Verdict

How we research and rank

Verdict doesn't guess at scores. Every rating you see comes from published reviews at established publications, and every claim in a pros/cons list is grounded in source material we've read.

Where the rating comes from

Each product's star rating is the average of numeric ratings published by independent reviewers. We pull those numbers directly from the structured data (schema.org JSON-LD) embedded in major review sites — the same structured data Google uses to show star ratings in search results.

On every product page we list the source publications and link directly to their reviews so you can read them yourself. If our rating differs from one source, it's because we've averaged across multiple.

How many sources? We aim for at least three independent published reviews before a product earns a star rating. Most products on the site have four to six. When fewer than three exist we either hold the product back from the ranking or, for a category where the product clearly belongs, publish it with a note that the score is thinly sourced.

How sources are weighted. Every source counts equally. We don't up-weight bigger publications or the reviewer we personally agree with — that would re-introduce the editorial bias the methodology is designed to remove. Each reviewer's numeric score is normalised to a 5-point scale (a 9/10 becomes 4.5/5, an 85/100 becomes 4.25/5) and the arithmetic mean is the score we publish.
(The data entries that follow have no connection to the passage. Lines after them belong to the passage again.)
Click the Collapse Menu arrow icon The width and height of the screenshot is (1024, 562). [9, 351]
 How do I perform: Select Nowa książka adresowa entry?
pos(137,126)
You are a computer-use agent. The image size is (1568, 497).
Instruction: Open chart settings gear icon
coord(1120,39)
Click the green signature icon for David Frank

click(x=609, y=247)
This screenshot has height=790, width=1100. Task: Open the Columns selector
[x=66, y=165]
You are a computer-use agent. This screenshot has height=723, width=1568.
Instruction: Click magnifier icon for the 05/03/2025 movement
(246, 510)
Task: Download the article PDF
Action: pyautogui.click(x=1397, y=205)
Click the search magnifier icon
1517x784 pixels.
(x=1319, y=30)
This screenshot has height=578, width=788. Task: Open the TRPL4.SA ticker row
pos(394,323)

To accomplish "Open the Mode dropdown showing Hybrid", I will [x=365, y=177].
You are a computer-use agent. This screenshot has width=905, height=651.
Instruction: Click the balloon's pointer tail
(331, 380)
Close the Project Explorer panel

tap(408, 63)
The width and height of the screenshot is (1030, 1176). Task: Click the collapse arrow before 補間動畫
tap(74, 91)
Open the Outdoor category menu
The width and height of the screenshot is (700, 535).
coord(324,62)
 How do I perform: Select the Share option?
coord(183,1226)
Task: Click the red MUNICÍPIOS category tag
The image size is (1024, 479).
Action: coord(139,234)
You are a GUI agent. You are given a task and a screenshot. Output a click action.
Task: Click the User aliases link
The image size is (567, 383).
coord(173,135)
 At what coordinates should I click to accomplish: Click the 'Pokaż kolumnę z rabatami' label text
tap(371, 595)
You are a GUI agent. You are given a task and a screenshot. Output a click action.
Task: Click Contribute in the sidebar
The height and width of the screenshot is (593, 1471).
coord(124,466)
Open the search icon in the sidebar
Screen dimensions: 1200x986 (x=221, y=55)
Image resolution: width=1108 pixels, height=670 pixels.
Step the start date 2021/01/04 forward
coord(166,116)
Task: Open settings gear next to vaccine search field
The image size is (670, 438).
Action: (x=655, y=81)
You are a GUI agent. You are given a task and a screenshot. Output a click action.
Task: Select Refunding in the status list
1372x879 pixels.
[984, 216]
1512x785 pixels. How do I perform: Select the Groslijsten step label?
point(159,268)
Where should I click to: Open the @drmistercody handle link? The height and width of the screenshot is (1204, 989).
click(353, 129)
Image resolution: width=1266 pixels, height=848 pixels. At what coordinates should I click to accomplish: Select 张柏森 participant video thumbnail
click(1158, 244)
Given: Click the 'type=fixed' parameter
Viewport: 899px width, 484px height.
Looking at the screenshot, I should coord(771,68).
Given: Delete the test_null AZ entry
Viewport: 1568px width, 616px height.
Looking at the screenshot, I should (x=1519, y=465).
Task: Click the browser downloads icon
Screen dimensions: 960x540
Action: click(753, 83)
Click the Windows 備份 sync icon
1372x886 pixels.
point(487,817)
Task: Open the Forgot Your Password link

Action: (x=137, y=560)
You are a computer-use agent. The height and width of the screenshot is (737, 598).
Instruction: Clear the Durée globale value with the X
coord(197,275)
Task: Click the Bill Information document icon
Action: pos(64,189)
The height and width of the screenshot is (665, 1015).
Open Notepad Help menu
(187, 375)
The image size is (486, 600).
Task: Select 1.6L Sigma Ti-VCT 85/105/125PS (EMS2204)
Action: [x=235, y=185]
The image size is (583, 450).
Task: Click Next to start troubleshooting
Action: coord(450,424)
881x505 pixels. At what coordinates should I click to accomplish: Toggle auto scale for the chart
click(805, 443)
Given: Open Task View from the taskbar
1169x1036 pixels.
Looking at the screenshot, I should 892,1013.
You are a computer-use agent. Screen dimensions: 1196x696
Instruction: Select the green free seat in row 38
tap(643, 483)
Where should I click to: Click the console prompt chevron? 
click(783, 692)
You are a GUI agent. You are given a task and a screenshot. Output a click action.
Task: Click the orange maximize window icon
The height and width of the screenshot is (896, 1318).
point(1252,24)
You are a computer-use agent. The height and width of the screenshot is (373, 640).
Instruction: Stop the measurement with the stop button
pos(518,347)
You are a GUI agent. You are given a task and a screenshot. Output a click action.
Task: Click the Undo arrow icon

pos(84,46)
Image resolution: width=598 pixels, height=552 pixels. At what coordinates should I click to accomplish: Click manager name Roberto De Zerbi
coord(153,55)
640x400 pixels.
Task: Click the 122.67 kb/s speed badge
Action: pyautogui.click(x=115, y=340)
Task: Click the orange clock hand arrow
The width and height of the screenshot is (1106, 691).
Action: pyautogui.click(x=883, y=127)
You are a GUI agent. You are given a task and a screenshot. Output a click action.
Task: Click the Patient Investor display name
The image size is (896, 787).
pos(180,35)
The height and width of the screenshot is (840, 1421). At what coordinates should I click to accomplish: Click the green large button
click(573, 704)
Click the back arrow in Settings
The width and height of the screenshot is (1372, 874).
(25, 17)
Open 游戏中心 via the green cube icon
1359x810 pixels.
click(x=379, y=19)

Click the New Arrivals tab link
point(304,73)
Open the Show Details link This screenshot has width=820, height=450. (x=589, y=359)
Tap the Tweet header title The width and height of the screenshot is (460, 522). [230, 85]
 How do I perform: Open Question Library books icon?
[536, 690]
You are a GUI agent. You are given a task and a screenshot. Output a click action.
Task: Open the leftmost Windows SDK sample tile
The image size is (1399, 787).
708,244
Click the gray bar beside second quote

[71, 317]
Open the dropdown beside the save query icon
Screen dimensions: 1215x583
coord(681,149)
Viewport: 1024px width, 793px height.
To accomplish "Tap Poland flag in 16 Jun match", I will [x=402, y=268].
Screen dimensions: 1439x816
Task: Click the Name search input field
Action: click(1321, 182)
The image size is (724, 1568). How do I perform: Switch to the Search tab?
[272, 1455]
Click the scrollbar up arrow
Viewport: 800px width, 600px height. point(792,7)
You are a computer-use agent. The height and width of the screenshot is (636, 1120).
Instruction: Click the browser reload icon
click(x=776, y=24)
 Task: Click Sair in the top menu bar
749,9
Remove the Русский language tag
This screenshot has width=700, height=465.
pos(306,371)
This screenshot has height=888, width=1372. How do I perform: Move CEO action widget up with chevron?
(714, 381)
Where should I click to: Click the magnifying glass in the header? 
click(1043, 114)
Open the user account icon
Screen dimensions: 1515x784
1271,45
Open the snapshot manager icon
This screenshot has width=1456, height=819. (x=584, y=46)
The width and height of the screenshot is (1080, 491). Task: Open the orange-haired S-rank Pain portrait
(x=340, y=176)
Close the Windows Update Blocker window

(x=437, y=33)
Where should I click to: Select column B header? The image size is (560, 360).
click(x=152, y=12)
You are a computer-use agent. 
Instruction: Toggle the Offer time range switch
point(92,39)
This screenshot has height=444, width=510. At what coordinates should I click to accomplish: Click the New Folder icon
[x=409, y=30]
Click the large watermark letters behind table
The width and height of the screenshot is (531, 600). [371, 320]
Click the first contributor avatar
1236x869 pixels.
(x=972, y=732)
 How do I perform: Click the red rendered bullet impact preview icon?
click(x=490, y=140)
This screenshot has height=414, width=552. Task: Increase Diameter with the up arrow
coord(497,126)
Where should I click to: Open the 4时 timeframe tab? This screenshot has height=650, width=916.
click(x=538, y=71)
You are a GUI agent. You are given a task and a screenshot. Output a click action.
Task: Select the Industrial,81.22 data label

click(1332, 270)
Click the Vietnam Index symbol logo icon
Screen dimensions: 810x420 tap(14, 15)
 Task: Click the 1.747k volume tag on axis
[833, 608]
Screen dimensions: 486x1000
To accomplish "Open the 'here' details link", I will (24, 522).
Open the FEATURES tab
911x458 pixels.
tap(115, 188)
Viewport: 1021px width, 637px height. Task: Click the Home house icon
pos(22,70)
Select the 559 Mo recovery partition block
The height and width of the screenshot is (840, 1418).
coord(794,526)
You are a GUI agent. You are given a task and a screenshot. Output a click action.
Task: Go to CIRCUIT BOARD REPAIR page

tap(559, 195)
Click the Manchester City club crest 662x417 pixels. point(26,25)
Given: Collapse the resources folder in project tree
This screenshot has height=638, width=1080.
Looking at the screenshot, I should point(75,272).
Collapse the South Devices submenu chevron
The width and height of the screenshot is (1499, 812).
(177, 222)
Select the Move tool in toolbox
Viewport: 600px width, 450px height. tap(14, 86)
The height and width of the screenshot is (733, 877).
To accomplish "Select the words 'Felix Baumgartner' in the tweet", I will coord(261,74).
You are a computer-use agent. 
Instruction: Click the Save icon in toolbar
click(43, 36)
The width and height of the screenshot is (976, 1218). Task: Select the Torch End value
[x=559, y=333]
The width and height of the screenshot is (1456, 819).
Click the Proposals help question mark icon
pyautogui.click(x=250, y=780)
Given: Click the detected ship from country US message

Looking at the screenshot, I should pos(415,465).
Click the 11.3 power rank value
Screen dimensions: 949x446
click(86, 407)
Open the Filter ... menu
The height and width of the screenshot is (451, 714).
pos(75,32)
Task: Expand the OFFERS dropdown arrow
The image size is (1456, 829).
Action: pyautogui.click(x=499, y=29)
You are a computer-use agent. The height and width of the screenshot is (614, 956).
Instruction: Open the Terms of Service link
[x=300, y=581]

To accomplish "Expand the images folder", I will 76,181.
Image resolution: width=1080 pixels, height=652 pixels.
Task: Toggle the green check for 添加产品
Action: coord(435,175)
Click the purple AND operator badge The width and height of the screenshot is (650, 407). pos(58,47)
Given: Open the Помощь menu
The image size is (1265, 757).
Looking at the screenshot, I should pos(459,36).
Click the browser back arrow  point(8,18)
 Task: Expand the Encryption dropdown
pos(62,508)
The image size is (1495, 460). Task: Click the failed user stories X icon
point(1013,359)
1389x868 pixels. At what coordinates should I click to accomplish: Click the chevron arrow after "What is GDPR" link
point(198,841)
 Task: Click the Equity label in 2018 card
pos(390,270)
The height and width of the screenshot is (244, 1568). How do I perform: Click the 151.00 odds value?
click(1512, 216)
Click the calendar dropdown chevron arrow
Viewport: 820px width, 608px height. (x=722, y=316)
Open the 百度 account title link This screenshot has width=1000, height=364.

The trade-off is honest: a single small-publication outlier can move the average more than it would on a weighted system, but the rule is visible and consistent across every category.

Not every reviewer embeds a numeric score in their published page — many professional review sites write a clear verdict in prose without the machine-readable star rating. Where that happens, we mark the citation with an asterisk (*) and list the rating we derived from the reviewer's own text. The derivation is mechanical: we map verdict language to a 5-point scale (“outstanding / class-leading” ≈ 4.5–5.0, “recommended / very good” ≈ 4.0–4.5, “decent with caveats” ≈ 3.5–4.0, “mixed / disappointing” ≤ 3.5) and pull the closest match. Click through any asterisked citation to read the original and judge for yourself whether the derived number matches the reviewer's conclusion. Asterisked ratings count toward the average at equal weight; the mark is how we disclose that the number didn't come pre-numbered from the publisher.

A small number of newer or niche products don't yet have enough published numeric reviews to average. When that's the case we say so on the product page rather than hiding it — the score is still grounded in the source material we read, but we can't point you at a list of numeric sources.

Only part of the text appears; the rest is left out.